**DIRECTIONS:**
Please retype the entries below exactly as they are written.

**DATA:**

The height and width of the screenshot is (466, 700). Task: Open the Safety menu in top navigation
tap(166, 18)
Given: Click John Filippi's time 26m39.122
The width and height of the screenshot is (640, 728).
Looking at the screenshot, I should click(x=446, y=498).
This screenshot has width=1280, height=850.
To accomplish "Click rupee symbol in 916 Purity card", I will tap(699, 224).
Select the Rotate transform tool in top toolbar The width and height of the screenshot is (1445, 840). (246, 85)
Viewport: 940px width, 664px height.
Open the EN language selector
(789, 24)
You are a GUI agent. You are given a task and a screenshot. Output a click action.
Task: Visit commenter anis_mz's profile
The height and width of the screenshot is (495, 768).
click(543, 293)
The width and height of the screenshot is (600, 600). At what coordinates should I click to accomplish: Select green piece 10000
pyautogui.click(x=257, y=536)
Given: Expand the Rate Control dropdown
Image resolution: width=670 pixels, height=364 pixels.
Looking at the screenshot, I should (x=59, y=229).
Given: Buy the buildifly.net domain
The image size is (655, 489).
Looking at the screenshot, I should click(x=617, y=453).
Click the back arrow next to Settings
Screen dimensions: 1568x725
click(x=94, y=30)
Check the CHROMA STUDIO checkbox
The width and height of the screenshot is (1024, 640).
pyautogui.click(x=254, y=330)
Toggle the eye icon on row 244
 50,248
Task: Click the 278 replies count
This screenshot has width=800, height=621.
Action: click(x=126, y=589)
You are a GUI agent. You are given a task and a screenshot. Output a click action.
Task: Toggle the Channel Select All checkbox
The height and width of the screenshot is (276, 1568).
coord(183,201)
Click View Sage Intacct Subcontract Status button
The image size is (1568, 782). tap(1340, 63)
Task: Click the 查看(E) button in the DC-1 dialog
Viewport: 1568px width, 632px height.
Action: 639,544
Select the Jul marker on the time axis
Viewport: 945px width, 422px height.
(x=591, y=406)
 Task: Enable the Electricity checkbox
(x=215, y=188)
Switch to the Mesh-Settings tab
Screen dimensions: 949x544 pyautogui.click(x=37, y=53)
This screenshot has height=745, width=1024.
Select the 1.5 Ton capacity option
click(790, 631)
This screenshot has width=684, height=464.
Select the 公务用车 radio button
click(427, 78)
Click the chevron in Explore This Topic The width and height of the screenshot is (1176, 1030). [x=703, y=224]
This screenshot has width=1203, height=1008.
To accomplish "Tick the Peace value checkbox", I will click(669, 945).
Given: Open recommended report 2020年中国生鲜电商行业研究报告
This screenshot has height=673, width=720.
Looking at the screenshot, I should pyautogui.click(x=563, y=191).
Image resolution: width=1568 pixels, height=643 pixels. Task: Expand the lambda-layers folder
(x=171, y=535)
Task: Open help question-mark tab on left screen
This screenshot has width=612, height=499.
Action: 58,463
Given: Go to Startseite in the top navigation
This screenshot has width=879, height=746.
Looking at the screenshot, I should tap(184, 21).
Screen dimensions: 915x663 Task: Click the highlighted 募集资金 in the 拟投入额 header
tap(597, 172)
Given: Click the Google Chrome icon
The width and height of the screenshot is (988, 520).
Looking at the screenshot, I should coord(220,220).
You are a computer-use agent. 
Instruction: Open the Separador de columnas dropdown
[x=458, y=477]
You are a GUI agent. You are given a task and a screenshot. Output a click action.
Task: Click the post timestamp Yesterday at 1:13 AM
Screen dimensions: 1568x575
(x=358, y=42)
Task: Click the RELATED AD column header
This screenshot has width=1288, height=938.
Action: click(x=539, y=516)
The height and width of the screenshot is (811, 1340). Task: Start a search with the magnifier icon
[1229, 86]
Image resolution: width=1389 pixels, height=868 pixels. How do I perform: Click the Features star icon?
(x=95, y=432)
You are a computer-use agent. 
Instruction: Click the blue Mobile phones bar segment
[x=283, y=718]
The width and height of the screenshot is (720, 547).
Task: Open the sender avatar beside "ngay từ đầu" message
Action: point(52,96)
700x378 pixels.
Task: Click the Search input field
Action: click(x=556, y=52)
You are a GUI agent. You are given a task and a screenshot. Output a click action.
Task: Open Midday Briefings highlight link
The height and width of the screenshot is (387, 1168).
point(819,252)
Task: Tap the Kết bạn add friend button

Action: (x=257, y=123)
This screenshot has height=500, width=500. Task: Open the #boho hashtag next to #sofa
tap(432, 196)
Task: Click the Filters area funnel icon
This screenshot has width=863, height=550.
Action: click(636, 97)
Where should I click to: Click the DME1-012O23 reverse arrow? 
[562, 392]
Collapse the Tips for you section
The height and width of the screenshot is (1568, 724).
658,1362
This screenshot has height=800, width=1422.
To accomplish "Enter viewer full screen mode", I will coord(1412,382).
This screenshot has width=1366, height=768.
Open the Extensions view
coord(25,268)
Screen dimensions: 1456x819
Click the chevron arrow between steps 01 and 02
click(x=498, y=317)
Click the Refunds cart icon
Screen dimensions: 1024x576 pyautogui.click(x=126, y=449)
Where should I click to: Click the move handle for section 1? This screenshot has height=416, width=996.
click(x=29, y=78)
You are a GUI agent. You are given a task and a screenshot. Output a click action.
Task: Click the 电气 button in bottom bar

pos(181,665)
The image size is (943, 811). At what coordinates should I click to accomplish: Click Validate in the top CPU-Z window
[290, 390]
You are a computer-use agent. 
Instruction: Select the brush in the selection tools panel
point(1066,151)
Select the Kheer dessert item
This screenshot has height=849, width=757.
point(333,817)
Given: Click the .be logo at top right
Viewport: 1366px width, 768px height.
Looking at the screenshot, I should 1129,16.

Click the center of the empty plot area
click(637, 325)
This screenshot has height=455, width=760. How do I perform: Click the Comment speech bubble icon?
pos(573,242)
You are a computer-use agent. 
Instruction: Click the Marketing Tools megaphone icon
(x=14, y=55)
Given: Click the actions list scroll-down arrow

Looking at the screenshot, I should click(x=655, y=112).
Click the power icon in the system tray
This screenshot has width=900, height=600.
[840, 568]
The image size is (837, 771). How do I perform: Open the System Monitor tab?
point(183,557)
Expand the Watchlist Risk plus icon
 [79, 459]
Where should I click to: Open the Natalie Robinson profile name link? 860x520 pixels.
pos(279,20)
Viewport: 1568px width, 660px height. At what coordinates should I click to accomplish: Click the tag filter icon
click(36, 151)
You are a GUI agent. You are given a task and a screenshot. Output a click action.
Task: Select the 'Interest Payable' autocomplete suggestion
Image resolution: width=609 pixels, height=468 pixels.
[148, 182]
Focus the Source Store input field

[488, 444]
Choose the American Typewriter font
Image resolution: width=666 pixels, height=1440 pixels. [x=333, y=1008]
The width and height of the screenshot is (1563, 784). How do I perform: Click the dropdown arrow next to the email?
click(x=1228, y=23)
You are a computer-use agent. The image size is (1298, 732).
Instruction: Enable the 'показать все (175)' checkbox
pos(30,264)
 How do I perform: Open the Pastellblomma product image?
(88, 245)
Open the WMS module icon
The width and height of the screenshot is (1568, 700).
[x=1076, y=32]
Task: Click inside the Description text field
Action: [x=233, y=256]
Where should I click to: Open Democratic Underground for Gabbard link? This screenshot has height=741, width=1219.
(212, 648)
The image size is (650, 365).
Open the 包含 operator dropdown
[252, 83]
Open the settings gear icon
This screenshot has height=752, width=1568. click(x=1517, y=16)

**EXERCISE OUTPUT:**
The height and width of the screenshot is (466, 700). Task: Open the Safety menu in top navigation
tap(166, 18)
Given: Click John Filippi's time 26m39.122
The width and height of the screenshot is (640, 728).
Looking at the screenshot, I should click(x=446, y=498).
This screenshot has width=1280, height=850.
To accomplish "Click rupee symbol in 916 Purity card", I will tap(699, 224).
Select the Rotate transform tool in top toolbar The width and height of the screenshot is (1445, 840). (246, 85)
Viewport: 940px width, 664px height.
Open the EN language selector
(789, 24)
You are a GUI agent. You are given a task and a screenshot. Output a click action.
Task: Visit commenter anis_mz's profile
The height and width of the screenshot is (495, 768).
click(543, 293)
The width and height of the screenshot is (600, 600). At what coordinates should I click to accomplish: Select green piece 10000
pyautogui.click(x=257, y=536)
Given: Expand the Rate Control dropdown
Image resolution: width=670 pixels, height=364 pixels.
Looking at the screenshot, I should (x=59, y=229).
Given: Buy the buildifly.net domain
The image size is (655, 489).
Looking at the screenshot, I should click(x=617, y=453).
Click the back arrow next to Settings
Screen dimensions: 1568x725
click(x=94, y=30)
Check the CHROMA STUDIO checkbox
The width and height of the screenshot is (1024, 640).
pyautogui.click(x=254, y=330)
Toggle the eye icon on row 244
 50,248
Task: Click the 278 replies count
This screenshot has width=800, height=621.
Action: click(x=126, y=589)
You are a GUI agent. You are given a task and a screenshot. Output a click action.
Task: Toggle the Channel Select All checkbox
The height and width of the screenshot is (276, 1568).
coord(183,201)
Click View Sage Intacct Subcontract Status button
The image size is (1568, 782). tap(1340, 63)
Task: Click the 查看(E) button in the DC-1 dialog
Viewport: 1568px width, 632px height.
Action: 639,544
Select the Jul marker on the time axis
Viewport: 945px width, 422px height.
(x=591, y=406)
 Task: Enable the Electricity checkbox
(x=215, y=188)
Switch to the Mesh-Settings tab
Screen dimensions: 949x544 pyautogui.click(x=37, y=53)
This screenshot has height=745, width=1024.
Select the 1.5 Ton capacity option
click(790, 631)
This screenshot has width=684, height=464.
Select the 公务用车 radio button
click(427, 78)
Click the chevron in Explore This Topic The width and height of the screenshot is (1176, 1030). [x=703, y=224]
This screenshot has width=1203, height=1008.
To accomplish "Tick the Peace value checkbox", I will click(669, 945).
Given: Open recommended report 2020年中国生鲜电商行业研究报告
This screenshot has height=673, width=720.
Looking at the screenshot, I should pyautogui.click(x=563, y=191).
Image resolution: width=1568 pixels, height=643 pixels. Task: Expand the lambda-layers folder
(x=171, y=535)
Task: Open help question-mark tab on left screen
This screenshot has width=612, height=499.
Action: 58,463
Given: Go to Startseite in the top navigation
This screenshot has width=879, height=746.
Looking at the screenshot, I should tap(184, 21).
Screen dimensions: 915x663 Task: Click the highlighted 募集资金 in the 拟投入额 header
tap(597, 172)
Given: Click the Google Chrome icon
The width and height of the screenshot is (988, 520).
Looking at the screenshot, I should coord(220,220).
You are a computer-use agent. 
Instruction: Open the Separador de columnas dropdown
[x=458, y=477]
You are a GUI agent. You are given a task and a screenshot. Output a click action.
Task: Click the post timestamp Yesterday at 1:13 AM
Screen dimensions: 1568x575
(x=358, y=42)
Task: Click the RELATED AD column header
This screenshot has width=1288, height=938.
Action: click(x=539, y=516)
The height and width of the screenshot is (811, 1340). Task: Start a search with the magnifier icon
[1229, 86]
Image resolution: width=1389 pixels, height=868 pixels. How do I perform: Click the Features star icon?
(x=95, y=432)
You are a computer-use agent. 
Instruction: Click the blue Mobile phones bar segment
[x=283, y=718]
The width and height of the screenshot is (720, 547).
Task: Open the sender avatar beside "ngay từ đầu" message
Action: point(52,96)
700x378 pixels.
Task: Click the Search input field
Action: click(x=556, y=52)
You are a GUI agent. You are given a task and a screenshot. Output a click action.
Task: Open Midday Briefings highlight link
The height and width of the screenshot is (387, 1168).
point(819,252)
Task: Tap the Kết bạn add friend button

Action: (x=257, y=123)
This screenshot has height=500, width=500. Task: Open the #boho hashtag next to #sofa
tap(432, 196)
Task: Click the Filters area funnel icon
This screenshot has width=863, height=550.
Action: click(636, 97)
Where should I click to: Click the DME1-012O23 reverse arrow? 
[562, 392]
Collapse the Tips for you section
The height and width of the screenshot is (1568, 724).
658,1362
This screenshot has height=800, width=1422.
To accomplish "Enter viewer full screen mode", I will coord(1412,382).
This screenshot has width=1366, height=768.
Open the Extensions view
coord(25,268)
Screen dimensions: 1456x819
Click the chevron arrow between steps 01 and 02
click(x=498, y=317)
Click the Refunds cart icon
Screen dimensions: 1024x576 pyautogui.click(x=126, y=449)
Where should I click to: Click the move handle for section 1? This screenshot has height=416, width=996.
click(x=29, y=78)
You are a GUI agent. You are given a task and a screenshot. Output a click action.
Task: Click the 电气 button in bottom bar

pos(181,665)
The image size is (943, 811). At what coordinates should I click to accomplish: Click Validate in the top CPU-Z window
[290, 390]
You are a computer-use agent. 
Instruction: Select the brush in the selection tools panel
point(1066,151)
Select the Kheer dessert item
This screenshot has height=849, width=757.
point(333,817)
Given: Click the .be logo at top right
Viewport: 1366px width, 768px height.
Looking at the screenshot, I should 1129,16.

Click the center of the empty plot area
click(637, 325)
This screenshot has height=455, width=760. How do I perform: Click the Comment speech bubble icon?
pos(573,242)
You are a computer-use agent. 
Instruction: Click the Marketing Tools megaphone icon
(x=14, y=55)
Given: Click the actions list scroll-down arrow

Looking at the screenshot, I should click(x=655, y=112).
Click the power icon in the system tray
This screenshot has width=900, height=600.
[840, 568]
The image size is (837, 771). How do I perform: Open the System Monitor tab?
point(183,557)
Expand the Watchlist Risk plus icon
 [79, 459]
Where should I click to: Open the Natalie Robinson profile name link? 860x520 pixels.
pos(279,20)
Viewport: 1568px width, 660px height. At what coordinates should I click to accomplish: Click the tag filter icon
click(36, 151)
You are a GUI agent. You are given a task and a screenshot. Output a click action.
Task: Select the 'Interest Payable' autocomplete suggestion
Image resolution: width=609 pixels, height=468 pixels.
[148, 182]
Focus the Source Store input field

[488, 444]
Choose the American Typewriter font
Image resolution: width=666 pixels, height=1440 pixels. [x=333, y=1008]
The width and height of the screenshot is (1563, 784). How do I perform: Click the dropdown arrow next to the email?
click(x=1228, y=23)
You are a computer-use agent. The image size is (1298, 732).
Instruction: Enable the 'показать все (175)' checkbox
pos(30,264)
 How do I perform: Open the Pastellblomma product image?
(88, 245)
Open the WMS module icon
The width and height of the screenshot is (1568, 700).
[x=1076, y=32]
Task: Click inside the Description text field
Action: [x=233, y=256]
Where should I click to: Open Democratic Underground for Gabbard link? This screenshot has height=741, width=1219.
(212, 648)
The image size is (650, 365).
Open the 包含 operator dropdown
[252, 83]
Open the settings gear icon
This screenshot has height=752, width=1568. click(x=1517, y=16)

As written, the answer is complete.